** start Data extract **

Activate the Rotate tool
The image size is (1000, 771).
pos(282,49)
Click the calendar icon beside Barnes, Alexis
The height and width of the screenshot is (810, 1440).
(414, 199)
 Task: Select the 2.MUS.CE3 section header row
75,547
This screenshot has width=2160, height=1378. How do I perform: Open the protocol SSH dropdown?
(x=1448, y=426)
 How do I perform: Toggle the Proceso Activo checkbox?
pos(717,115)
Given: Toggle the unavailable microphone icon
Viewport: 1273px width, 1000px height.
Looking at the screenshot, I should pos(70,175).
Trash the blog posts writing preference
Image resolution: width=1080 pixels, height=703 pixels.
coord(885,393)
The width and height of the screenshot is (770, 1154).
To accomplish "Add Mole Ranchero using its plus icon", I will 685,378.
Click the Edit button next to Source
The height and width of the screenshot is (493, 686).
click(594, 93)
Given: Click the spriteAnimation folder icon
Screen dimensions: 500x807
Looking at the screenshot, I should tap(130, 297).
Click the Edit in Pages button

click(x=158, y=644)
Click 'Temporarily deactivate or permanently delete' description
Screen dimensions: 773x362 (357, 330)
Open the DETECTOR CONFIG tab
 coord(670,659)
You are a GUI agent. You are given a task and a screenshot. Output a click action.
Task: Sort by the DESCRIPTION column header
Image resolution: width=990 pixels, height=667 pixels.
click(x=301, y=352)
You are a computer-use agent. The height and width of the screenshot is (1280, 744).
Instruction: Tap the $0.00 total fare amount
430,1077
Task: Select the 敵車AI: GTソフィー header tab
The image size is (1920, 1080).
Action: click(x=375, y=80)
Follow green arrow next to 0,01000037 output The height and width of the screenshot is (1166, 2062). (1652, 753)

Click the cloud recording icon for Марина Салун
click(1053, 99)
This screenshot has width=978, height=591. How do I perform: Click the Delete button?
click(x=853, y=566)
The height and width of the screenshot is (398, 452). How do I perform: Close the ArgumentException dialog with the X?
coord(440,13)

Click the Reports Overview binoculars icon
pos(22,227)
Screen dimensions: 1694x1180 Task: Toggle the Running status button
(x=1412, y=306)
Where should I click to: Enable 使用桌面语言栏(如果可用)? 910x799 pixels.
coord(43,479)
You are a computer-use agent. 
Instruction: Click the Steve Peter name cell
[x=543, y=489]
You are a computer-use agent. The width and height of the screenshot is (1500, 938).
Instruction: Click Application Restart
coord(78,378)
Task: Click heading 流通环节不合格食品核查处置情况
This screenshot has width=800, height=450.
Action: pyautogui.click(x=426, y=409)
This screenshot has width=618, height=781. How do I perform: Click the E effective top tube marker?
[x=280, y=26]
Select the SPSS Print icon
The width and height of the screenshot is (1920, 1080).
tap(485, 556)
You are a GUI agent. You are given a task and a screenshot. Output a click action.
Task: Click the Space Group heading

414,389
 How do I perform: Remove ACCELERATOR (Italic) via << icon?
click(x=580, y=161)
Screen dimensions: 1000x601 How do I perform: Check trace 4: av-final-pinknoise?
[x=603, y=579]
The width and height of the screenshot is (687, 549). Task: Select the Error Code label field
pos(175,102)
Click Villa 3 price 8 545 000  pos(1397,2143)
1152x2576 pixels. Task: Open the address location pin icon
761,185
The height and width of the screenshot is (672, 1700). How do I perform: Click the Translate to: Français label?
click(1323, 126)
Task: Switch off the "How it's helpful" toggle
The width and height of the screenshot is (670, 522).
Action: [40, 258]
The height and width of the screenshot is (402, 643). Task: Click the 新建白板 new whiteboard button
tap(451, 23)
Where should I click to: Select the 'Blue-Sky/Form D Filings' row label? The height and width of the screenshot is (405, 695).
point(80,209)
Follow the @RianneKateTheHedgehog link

** end Data extract **

Exercise brief:
Output the material above as a JSON array of strings, one string per line, with blank lines left out.

Exercise solution:
[
  "Activate the Rotate tool",
  "The image size is (1000, 771).",
  "pos(282,49)",
  "Click the calendar icon beside Barnes, Alexis",
  "The height and width of the screenshot is (810, 1440).",
  "(414, 199)",
  " Task: Select the 2.MUS.CE3 section header row",
  "75,547",
  "This screenshot has width=2160, height=1378. How do I perform: Open the protocol SSH dropdown?",
  "(x=1448, y=426)",
  " How do I perform: Toggle the Proceso Activo checkbox?",
  "pos(717,115)",
  "Given: Toggle the unavailable microphone icon",
  "Viewport: 1273px width, 1000px height.",
  "Looking at the screenshot, I should pos(70,175).",
  "Trash the blog posts writing preference",
  "Image resolution: width=1080 pixels, height=703 pixels.",
  "coord(885,393)",
  "The width and height of the screenshot is (770, 1154).",
  "To accomplish \"Add Mole Ranchero using its plus icon\", I will 685,378.",
  "Click the Edit button next to Source",
  "The height and width of the screenshot is (493, 686).",
  "click(594, 93)",
  "Given: Click the spriteAnimation folder icon",
  "Screen dimensions: 500x807",
  "Looking at the screenshot, I should tap(130, 297).",
  "Click the Edit in Pages button",
  "click(x=158, y=644)",
  "Click 'Temporarily deactivate or permanently delete' description",
  "Screen dimensions: 773x362 (357, 330)",
  "Open the DETECTOR CONFIG tab",
  " coord(670,659)",
  "You are a GUI agent. You are given a task and a screenshot. Output a click action.",
  "Task: Sort by the DESCRIPTION column header",
  "Image resolution: width=990 pixels, height=667 pixels.",
  "click(x=301, y=352)",
  "You are a computer-use agent. The height and width of the screenshot is (1280, 744).",
  "Instruction: Tap the $0.00 total fare amount",
  "430,1077",
  "Task: Select the 敵車AI: GTソフィー header tab",
  "The image size is (1920, 1080).",
  "Action: click(x=375, y=80)",
  "Follow green arrow next to 0,01000037 output The height and width of the screenshot is (1166, 2062). (1652, 753)",
  "Click the cloud recording icon for Марина Салун",
  "click(1053, 99)",
  "This screenshot has width=978, height=591. How do I perform: Click the Delete button?",
  "click(x=853, y=566)",
  "The height and width of the screenshot is (398, 452). How do I perform: Close the ArgumentException dialog with the X?",
  "coord(440,13)",
  "Click the Reports Overview binoculars icon",
  "pos(22,227)",
  "Screen dimensions: 1694x1180 Task: Toggle the Running status button",
  "(x=1412, y=306)",
  "Where should I click to: Enable 使用桌面语言栏(如果可用)? 910x799 pixels.",
  "coord(43,479)",
  "You are a computer-use agent. ",
  "Instruction: Click the Steve Peter name cell",
  "[x=543, y=489]",
  "You are a computer-use agent. The width and height of the screenshot is (1500, 938).",
  "Instruction: Click Application Restart",
  "coord(78,378)",
  "Task: Click heading 流通环节不合格食品核查处置情况",
  "This screenshot has width=800, height=450.",
  "Action: pyautogui.click(x=426, y=409)",
  "This screenshot has width=618, height=781. How do I perform: Click the E effective top tube marker?",
  "[x=280, y=26]",
  "Select the SPSS Print icon",
  "The width and height of the screenshot is (1920, 1080).",
  "tap(485, 556)",
  "You are a GUI agent. You are given a task and a screenshot. Output a click action.",
  "Task: Click the Space Group heading",
  "414,389",
  " How do I perform: Remove ACCELERATOR (Italic) via << icon?",
  "click(x=580, y=161)",
  "Screen dimensions: 1000x601 How do I perform: Check trace 4: av-final-pinknoise?",
  "[x=603, y=579]",
  "The width and height of the screenshot is (687, 549). Task: Select the Error Code label field",
  "pos(175,102)",
  "Click Villa 3 price 8 545 000  pos(1397,2143)",
  "1152x2576 pixels. Task: Open the address location pin icon",
  "761,185",
  "The height and width of the screenshot is (672, 1700). How do I perform: Click the Translate to: Français label?",
  "click(1323, 126)",
  "Task: Switch off the \"How it's helpful\" toggle",
  "The width and height of the screenshot is (670, 522).",
  "Action: [40, 258]",
  "The height and width of the screenshot is (402, 643). Task: Click the 新建白板 new whiteboard button",
  "tap(451, 23)",
  "Where should I click to: Select the 'Blue-Sky/Form D Filings' row label? The height and width of the screenshot is (405, 695).",
  "point(80,209)",
  "Follow the @RianneKateTheHedgehog link"
]